Posterior tibial tendinitis, also called posterior tibialis tendinitis or posterior tibial tendon dysfunction, is an inflammatory condition that affects the posterior tibial tendon of the foot. This tendon extends from the leg down to the inside of the ankle and to the arch of the foot. When the tendon is working correctly, it provides support to the foot, and is particularly important for walking. In someone with posterior tibial tendinitis, the tendon becomes overstretched or inflamed, and does not provide the required support. This condition causes pain and swelling of the foot and flattening of the arch, and may lead to arthritis of the foot and ankle.
One of the most common causes of posterior tibial tendon dysfunction is simply overuse of the tendon itself. Overuse during activities such as running, hiking, and dancing is common. Traumatic injury to the lower leg or foot may also cause tendon inflammation. In addition, tendons naturally degenerate with age, increasing the likelihood of tendinitis. Finally, a style of walking in which the ankles roll inward can cause tendinitis, as this gait puts pressure on the inner part of the foot, and on the posterior tendon.
Initial symptoms of posterior tibial tendinitis include pain in the inner ankle and foot, where the tendon is located. The affected part of the foot may also be swollen and red. If left untreated, the arch of the foot will begin to flatten, and the pain may worsen. In addition the ankle will roll further inward and the toes will begin pointing outwards. If the condition advances further, deterioration of the tendon may lead to more widespread pain and further flattening of the arch.
There are several types of posterior tibial tendinitis treatment. An individual with this condition generally has more treatment options if he or she seeks treatment when symptoms first appear.

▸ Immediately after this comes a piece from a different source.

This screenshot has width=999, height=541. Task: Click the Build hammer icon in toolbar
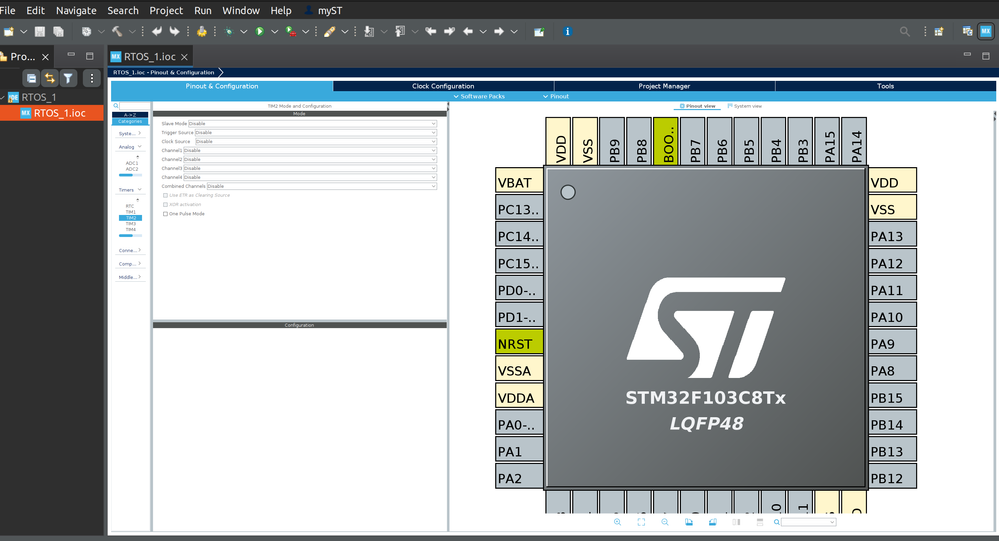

One of the most common treatments is an orthotic device, often in the form of a stirrup, which provides extra support for the foot. If complete immobilization of the foot is required to allow time for healing, a cast may be worn. Pain and inflammation can be treated with anti-inflammatory medication, and physical therapy may be used to improve the strength of the foot.
If the condition is left untreated, or if initial treatments fail to have any effect, posterior tibial tendinitis surgery may be required. Surgery is carried out to repair the tendon if it has degenerated, or to realign foot bones if they have become displaced. Surgery may be followed by use of a cast and physical therapy to help the foot heal.